* [What you need to do]
Everything in the data below is left aside except the lines from the one containing "Given: Open the Project panel settings gear" through the one containing "The image size is (299, 368)."; repeat those exactly.

BEGIN Supplied data

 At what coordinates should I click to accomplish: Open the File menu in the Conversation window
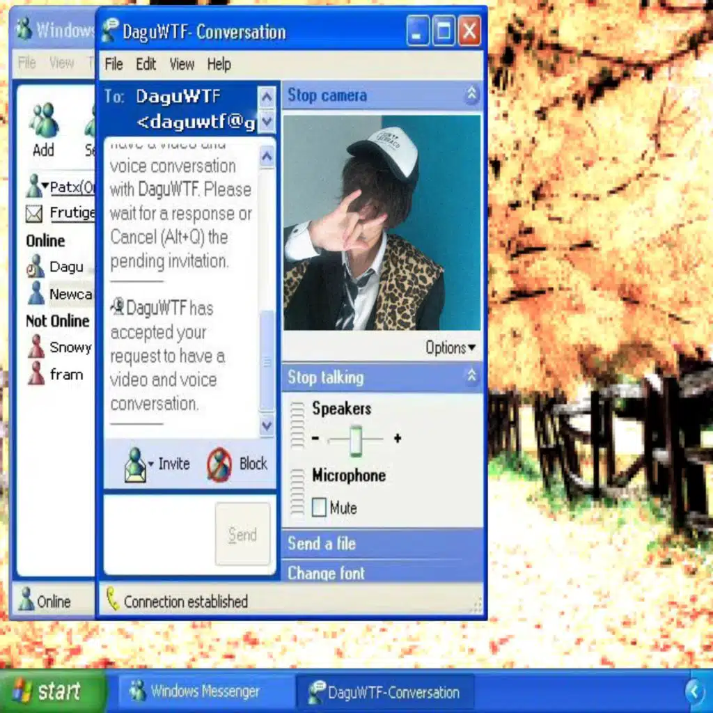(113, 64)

END Supplied data
BEGIN Supplied data

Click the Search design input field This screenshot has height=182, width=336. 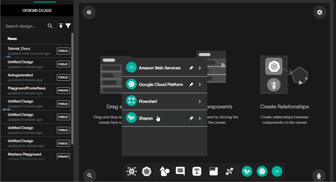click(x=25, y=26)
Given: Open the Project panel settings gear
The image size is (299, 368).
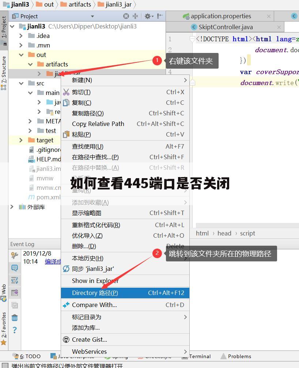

END Supplied data

* [Solved exercise]
Given: Open the Project panel settings gear
The image size is (299, 368).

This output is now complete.